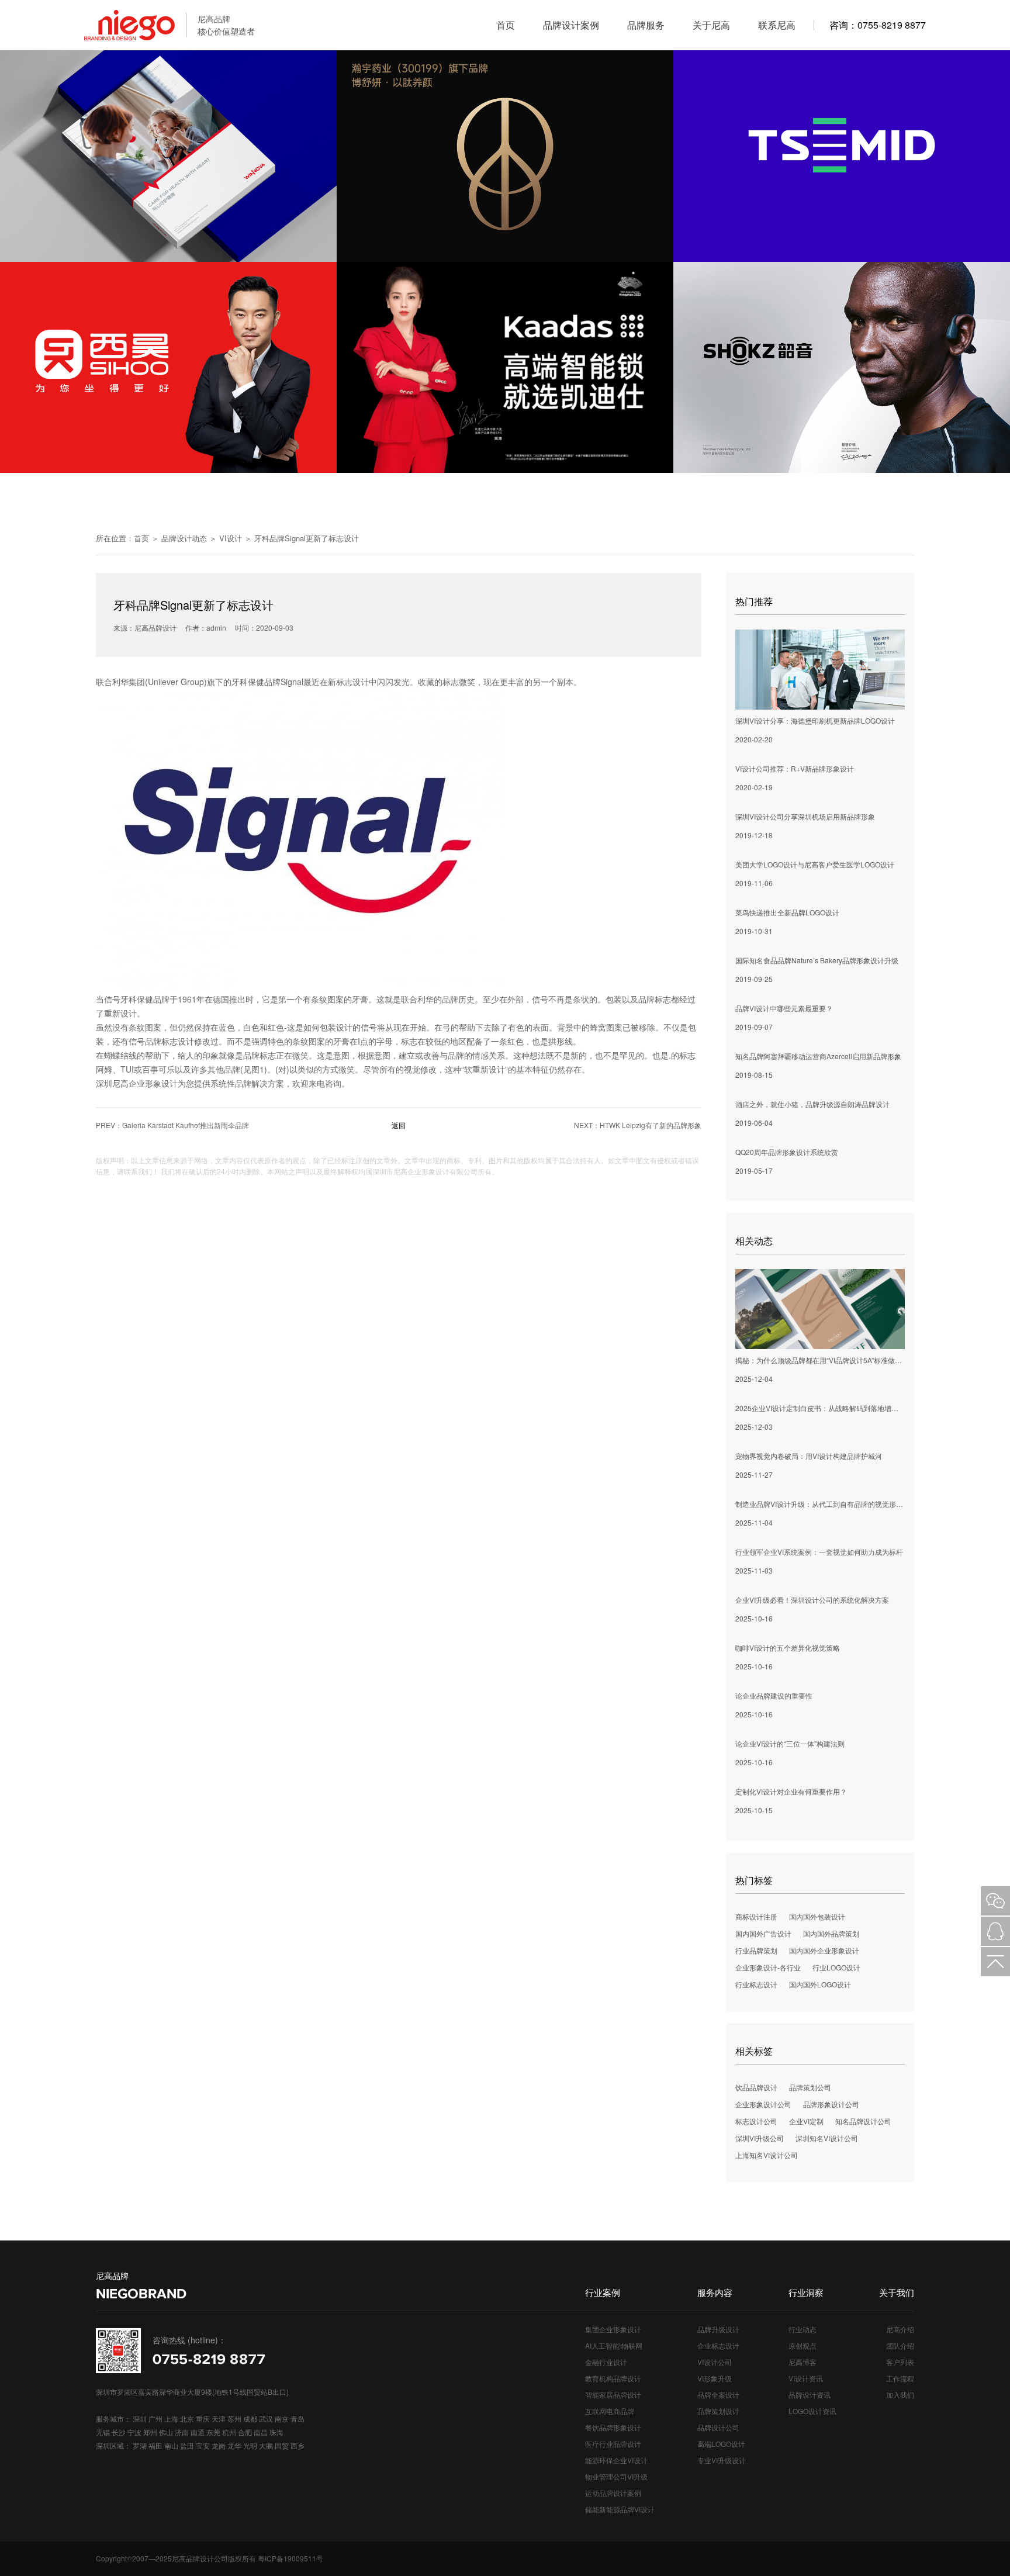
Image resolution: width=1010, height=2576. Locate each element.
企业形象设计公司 (763, 2104)
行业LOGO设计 (836, 1967)
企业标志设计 (718, 2345)
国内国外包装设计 (817, 1916)
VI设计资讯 (805, 2378)
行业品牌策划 (756, 1950)
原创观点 (802, 2345)
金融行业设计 (606, 2362)
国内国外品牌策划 (831, 1933)
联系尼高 (776, 25)
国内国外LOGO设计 (820, 1984)
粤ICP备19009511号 (290, 2558)
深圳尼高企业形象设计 (137, 1083)
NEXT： (637, 1125)
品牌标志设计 (169, 1041)
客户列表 (900, 2362)
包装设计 (336, 1027)
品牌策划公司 (810, 2087)
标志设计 (352, 681)
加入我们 (900, 2394)
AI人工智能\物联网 (613, 2345)
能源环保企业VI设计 (616, 2460)
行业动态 (802, 2329)
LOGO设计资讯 (812, 2411)
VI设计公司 (714, 2362)
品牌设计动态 (184, 538)
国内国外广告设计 (763, 1933)
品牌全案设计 (718, 2394)
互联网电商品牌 (609, 2411)
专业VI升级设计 (721, 2460)
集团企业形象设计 (613, 2329)
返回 (399, 1125)
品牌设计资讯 (809, 2394)
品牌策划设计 (718, 2411)
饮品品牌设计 (756, 2087)
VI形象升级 (714, 2378)
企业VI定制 (806, 2121)
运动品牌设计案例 (613, 2493)
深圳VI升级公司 (759, 2138)
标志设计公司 (756, 2121)
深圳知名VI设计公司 (826, 2138)
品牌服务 (646, 25)
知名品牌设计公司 (863, 2121)
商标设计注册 (756, 1916)
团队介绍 (900, 2345)
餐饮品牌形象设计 (613, 2427)
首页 (505, 25)
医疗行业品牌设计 (613, 2444)
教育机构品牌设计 (613, 2378)
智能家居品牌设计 (613, 2394)
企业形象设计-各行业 (768, 1967)
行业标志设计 (756, 1984)
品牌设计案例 (571, 25)
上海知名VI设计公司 (766, 2155)
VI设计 (230, 538)
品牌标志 (654, 999)
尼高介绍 (900, 2329)
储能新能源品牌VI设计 (620, 2509)
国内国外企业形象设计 (824, 1950)
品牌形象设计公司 (831, 2104)
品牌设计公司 (718, 2427)
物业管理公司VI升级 (616, 2476)
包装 (614, 999)
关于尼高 (711, 25)
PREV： (172, 1125)
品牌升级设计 (718, 2329)
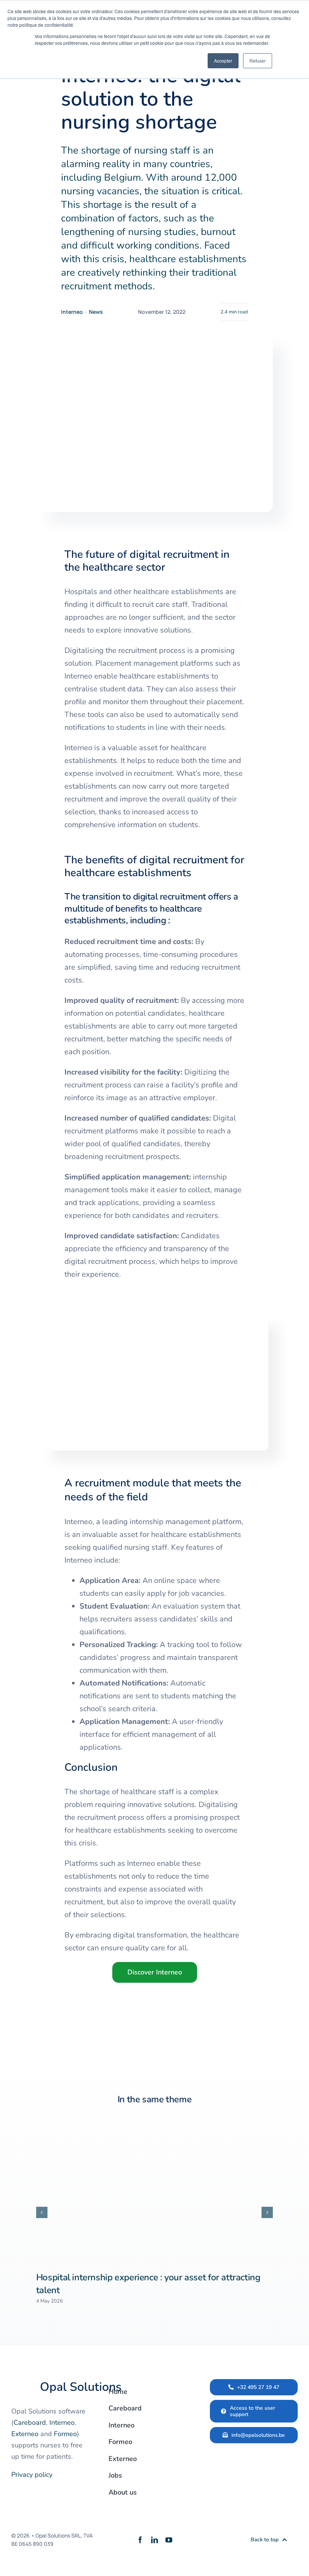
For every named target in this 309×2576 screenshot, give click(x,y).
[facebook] (140, 2539)
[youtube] (168, 2539)
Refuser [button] (257, 60)
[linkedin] (154, 2539)
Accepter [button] (223, 60)
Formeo (65, 2433)
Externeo (24, 2433)
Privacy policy (31, 2474)
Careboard (30, 2422)
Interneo (72, 311)
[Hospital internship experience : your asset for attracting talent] (154, 2192)
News (96, 311)
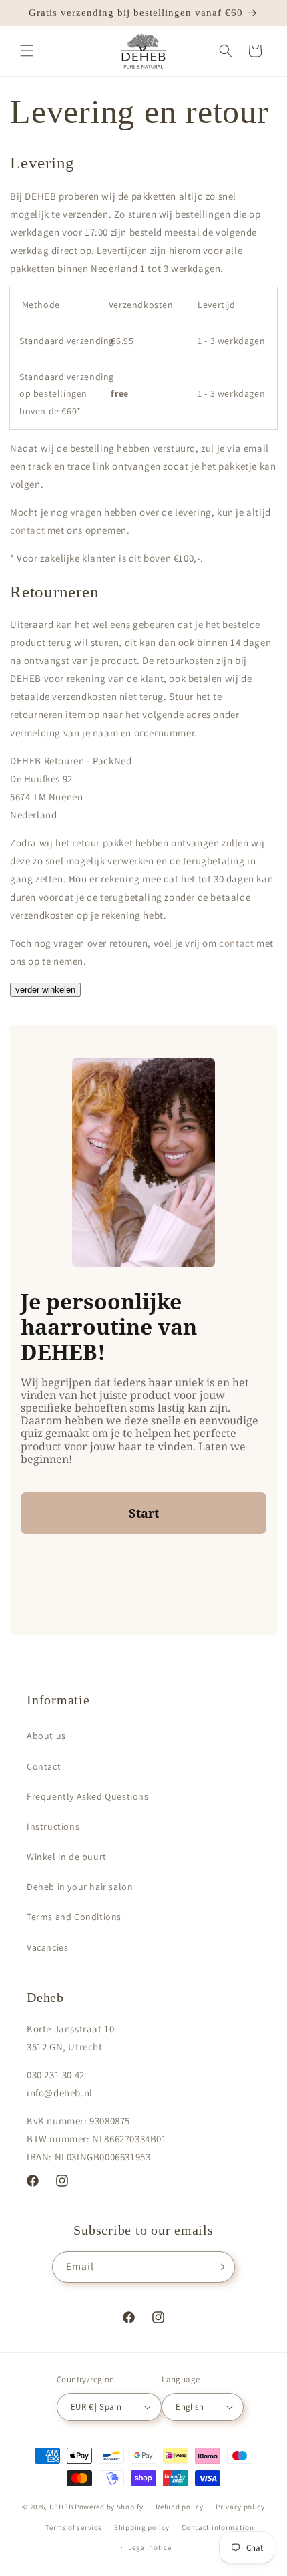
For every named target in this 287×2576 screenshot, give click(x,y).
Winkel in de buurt (67, 1856)
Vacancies (47, 1947)
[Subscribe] (219, 2267)
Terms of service (73, 2527)
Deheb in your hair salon (80, 1887)
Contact (44, 1766)
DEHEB (61, 2506)
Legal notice (149, 2547)
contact (27, 530)
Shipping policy (142, 2527)
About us (46, 1736)
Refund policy (179, 2506)
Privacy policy (240, 2506)
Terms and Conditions (74, 1917)
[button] (26, 50)
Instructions (53, 1826)
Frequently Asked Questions (88, 1796)
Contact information (218, 2527)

______________________________

ACTION ITEM: Using the listing, copy every line where the word "target" shows up.

RESULT OF THE TASK:
For every named target in this 309×2576 screenshot, give click(x,y).
For every named target in this 287×2576 screenshot, give click(x,y).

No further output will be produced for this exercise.